═════ Passage ═════

Good PPC campaign management is the difference between a successful digital marketing strategy and paying money to take up real estate on the web. Not many small businesses are lucky enough to find an affordable, knowledgeable company to manage their campaign. If this is outside of your budget, then change your perspective to how that money might be better spent growing your business. You can do this. You can manage your own PPC campaign, and we're here to help you cover all bases.

If you’re new to PPC, campaign management can seem daunting, but with a bit of practice, you’ll be amazed at the results you get for just a little bit of work.

PPC management is all about knowing how your campaign is running and giving it nudges to get that little extra bit of profit out of them. PPC campaigns require ongoing management to find the right mix of targeting, messaging, bidding, and much more to turn them into true profit drivers. Campaign management also helps you stay on top of performance trends so you can intervene if a formerly rock-solid campaign starts to go off the rails.

Great PPC campaigns never start or stay that way — they’re meticulously maintained with pay-per-click management best practices. These six PPC campaign management tips will help you optimize and trim the excess from your PPC campaigns for maximum results. After you’re done, each of your campaigns will be primed for long-term improved success, so you have a diverse portfolio of profitable campaigns bringing more business to your site.

1. Check-In on Your Goals

For each of your ad campaigns, review and confirm its ultimate goal, how it’s doing, how it fits in with your marketing strategy, and what primary metric you’re using to measure its success. Having these goals and metrics at the top of your mind gives you a focus for your campaign optimization. If you don’t know what you want that campaign to achieve, why you want to achieve it, or how that success will be measured, you can’t start judging its results or improving its performance.

A small spreadsheet is all you need to outline the goals behind each of your campaigns. A small SaaS product’s goals could look like this:

Other potential goals and metrics you could track are:

  • Brand awareness (impressions)
  • Sales in a specific region or among a certain demographic (conversions)
  • Lead generation (leads)
  • Site traffic (traffic)

Now that you’ve reviewed your campaign goals, targets, and ad types, you need to determine if your current campaigns can collectively achieve your digital marketing goals. Ask yourself:

  • Do I have multiple campaigns fulfilling the same purpose? If so, consider simplifying by pausing the less successful one(s).
  • Do I have gaps in my digital marketing strategy that could be filled with a different campaign? If so, start a new campaign to fill that need.
  • Would any of my campaigns be better served by using a different ad type? If so, create a new test campaign and compare its results with the original.

You’re not making drastic changes to your long-term PPC plans and advertising strategies during your day-to-day campaign management. However, you want to flag these issues as early as possible so you can address them in your regular PPC audits. For now, flag any issues you’ll want to address in your audit (like gaps in your strategy). If you have big issues, address those ASAP, but if everything is as it should be, note which campaigns are doing well and which ones aren’t so that you can give them some love throughout the rest of your PPC management.

═════ Recorded information ═════

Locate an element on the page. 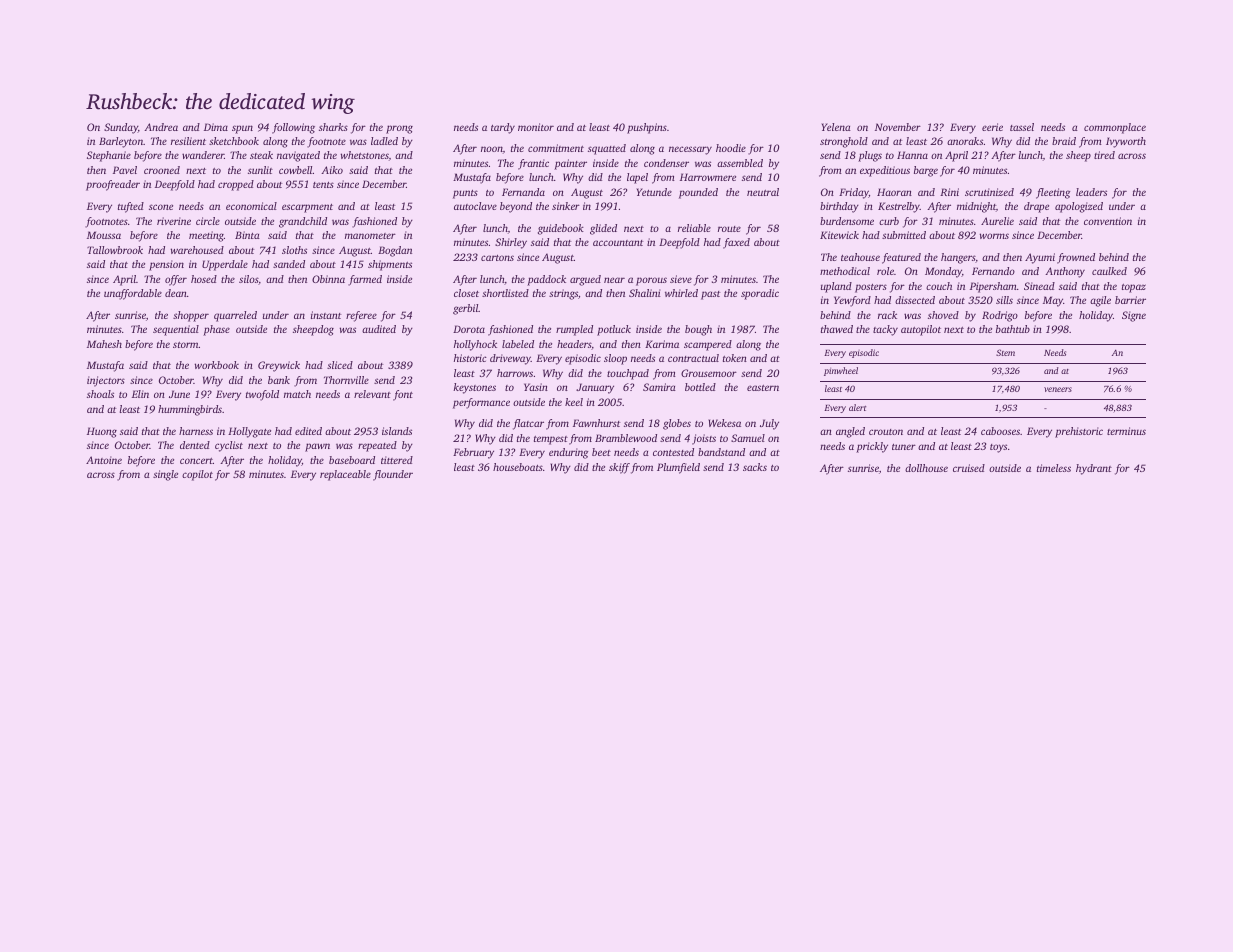  Bogdan is located at coordinates (395, 251).
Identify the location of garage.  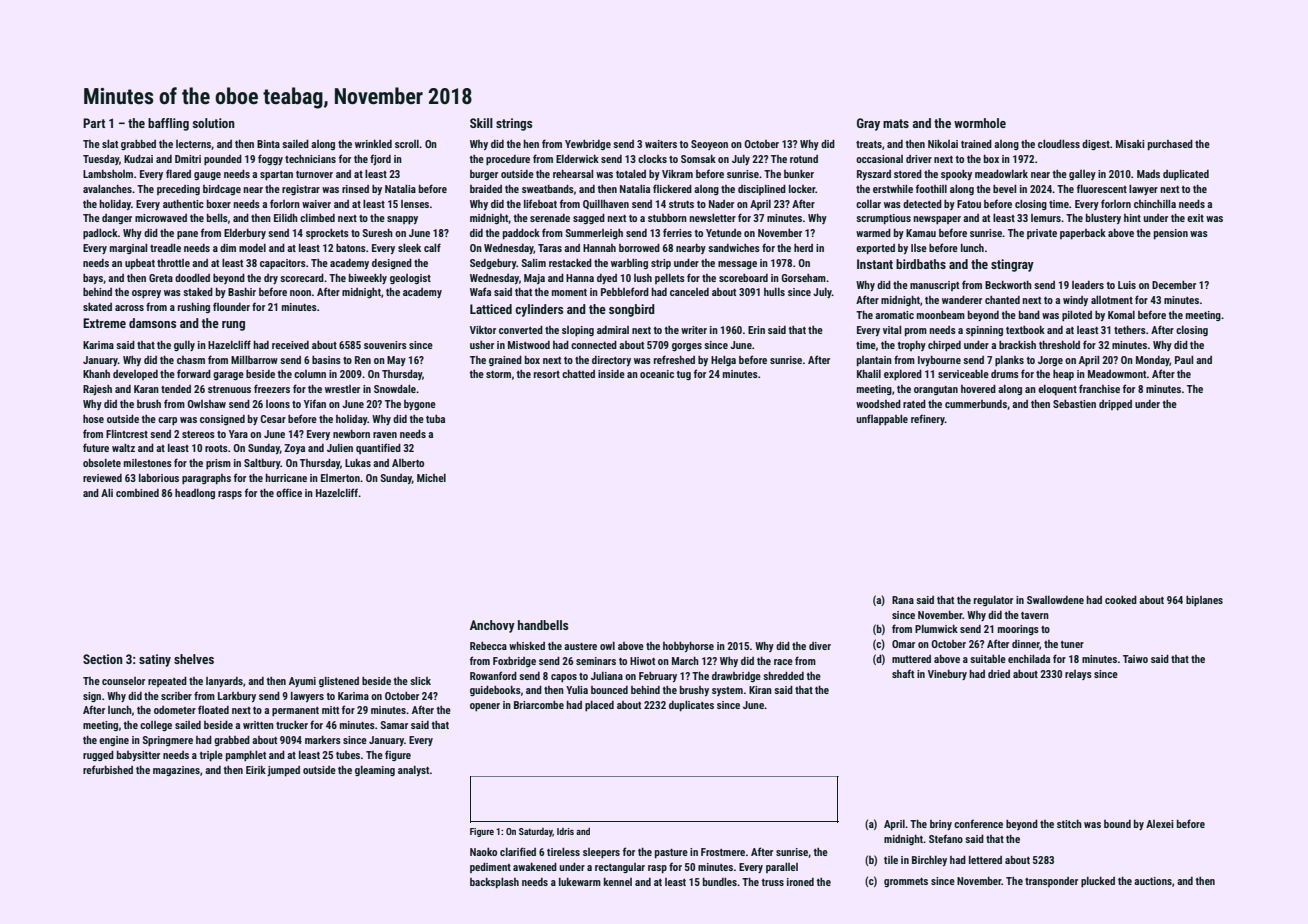
(228, 376).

═════

Actions to take:
[1] Reproduce the PPC management passage word for word, from "Other potential goals" to "fill that need.".
[2] Carry the PPC management passage forward from its last sentence.
The lines above come from a different source than the PPC management passage.

Responses for each task:
[1]
Other potential goals and metrics you could track are:

  • Brand awareness (impressions)
  • Sales in a specific region or among a certain demographic (conversions)
  • Lead generation (leads)
  • Site traffic (traffic)

Now that you’ve reviewed your campaign goals, targets, and ad types, you need to determine if your current campaigns can collectively achieve your digital marketing goals. Ask yourself:

  • Do I have multiple campaigns fulfilling the same purpose? If so, consider simplifying by pausing the less successful one(s).
  • Do I have gaps in my digital marketing strategy that could be filled with a different campaign? If so, start a new campaign to fill that need.

[2]
2. Audit Keywords in Underperforming Ad Groups

If some of your ad groups are underperforming, auditing their keywords could be what you need to get them back up and running. Specifically, if you have a low click-through rate (CTR) or a high bounce rate on your landing page, it might indicate that your ads are in the wrong place. Review their keywords to see if the problem is here.

Search campaigns run best when you’ve chosen keywords and keyword match types that put your ads in front of the right audience. Keywords tell Google what search queries you want your Search ads displayed on. If you use the keyword “holiday shopping,” your search could end up on Google's search engine results pages (SERPs) with search queries like “holiday shopping,” “Christmas shopping,” or “Christmas gifts,” depending on your keyword match type settings.

The best way to audit your keywords is to do the keyword research process all over again and then see how your existing keywords stack up. This involves:

  1. Understanding who you want to click on your ad.
  2. Finding search queries these people might use to express this desire.
  3. Evaluating which keywords match this search intent, have a good amount of traffic volume, and are within a budget you can afford.
  4. Determining which kind of match type will be best suited to your goals.
  5. Picking the best keywords for your ad group.

The first step is essentially identifying your target market. If you know your business, then this should be something you already know.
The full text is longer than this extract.